In separate San Diego federal courtrooms, one fentanyl smuggler was sentenced Monday to a decade in prison and another pleaded guilty in an unrelated case.
Graciela Poteciano of Chula Vista was sentenced by U.S. District Judge Roger Benitez to 10 years behind bars for trying to sneak more than 26 pounds of the synthetic opioid painkiller into the United States along with heroin and methamphetamine.
U.S. District Judge Cynthia Bashant, meanwhile, accepted a guilty plea from Tijuana resident Jose Arturo Acevedo, who attempted to carry 5,857 fentanyl pills, 55 pounds of methamphetamine, 24 pounds of cocaine and 12 pounds of heroin across the border.
Though the tablets Acevedo was caught with had markings indicating that they were oxycodone, U.S. Drug Enforcement Administration personnel determined that they consisted of fentanyl.
Poteciano, 43, was convicted by a federal jury in July of smuggling about 27 pounds of fentanyl, 10 pounds of methamphetamine and 6 1/2 pounds of heroin into the United States.
According to trial evidence, Potenciano entered San Ysidro Port of Entry on May 24 driving a Chevrolet Avalanche. Customs officers discovered the drugs in a spare tire located in the undercarriage of the pickup truck.
According to his plea agreement, Acevedo, 35, entered the same border station in July in a vehicle containing 24 packages of drugs concealed in a speaker box on the floor of the vehicle, behind the front seats. He is scheduled to be sentenced Jan. 30.
In handing down Poteciano’s punishment, Benitez commented on the severe dangers of fentanyl and noted that the extremely potent drug had been involved in many overdose cases across the nation.
When fentanyl is produced in clandestine laboratories, it can be 100 times more potent than morphine, according to medical authorities. Exposure to even a trace amount of it via inhalation or absorption through the skin can be fatal.

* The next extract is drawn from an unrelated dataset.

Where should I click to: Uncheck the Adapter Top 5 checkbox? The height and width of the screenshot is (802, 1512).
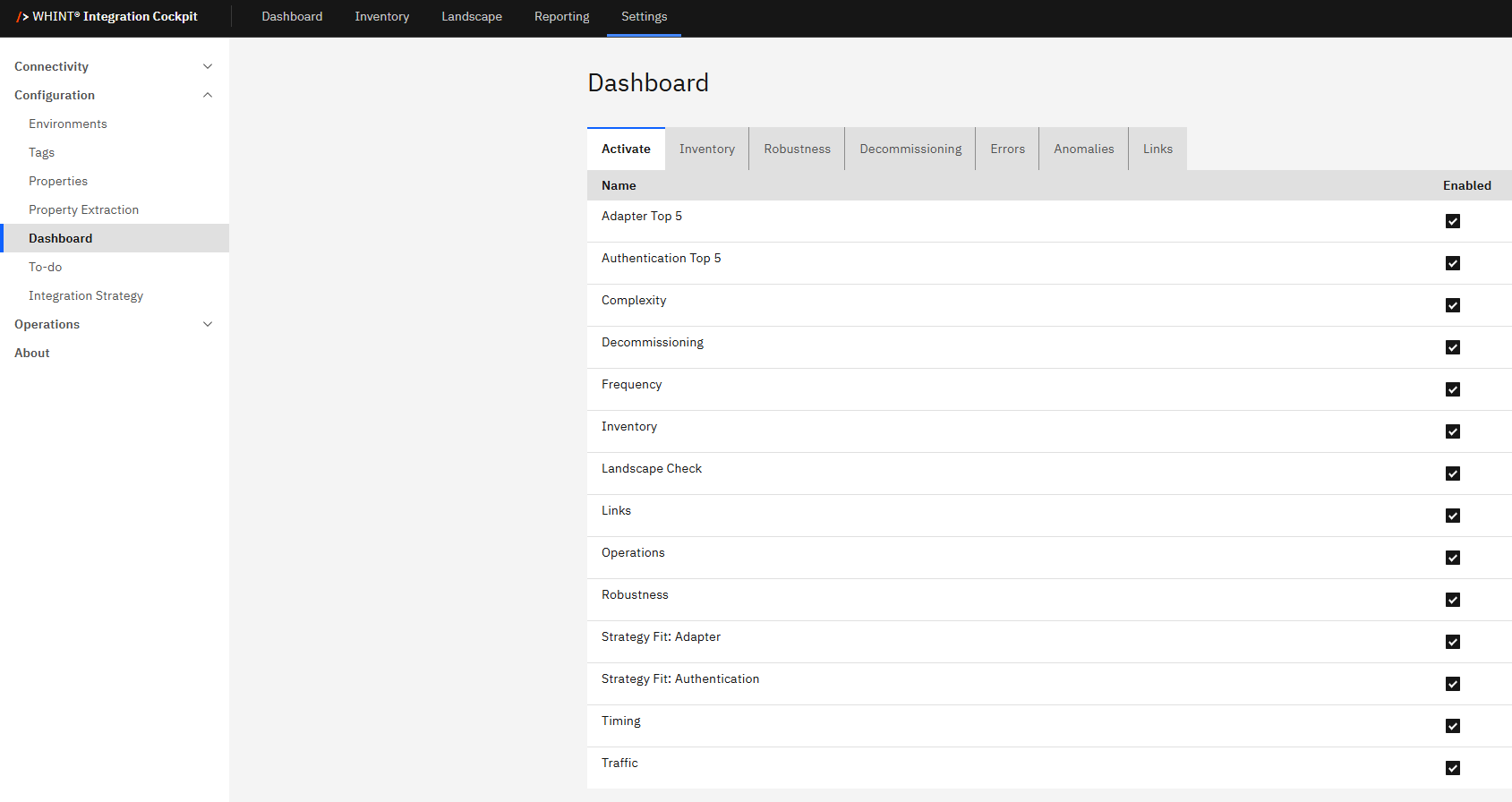click(x=1452, y=221)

Last year, the DEA released a nationwide public health alert on fentanyl, which is anywhere from 25 to 50 times more potent than heroin. The agency’s investigations have revealed that Mexican drug cartels are producing fentanyl from ingredients that originate in China.
Abuse of the drug represents “an extremely dangerous public-safety threat,” according to U.S. Attorney Laura Duffy.
“I continue to be alarmed by the number of fentanyl seizures we are seeing at our borders, which can only mean more tragic deaths if users don’t wake up and take these warnings to heart,” Duffy said.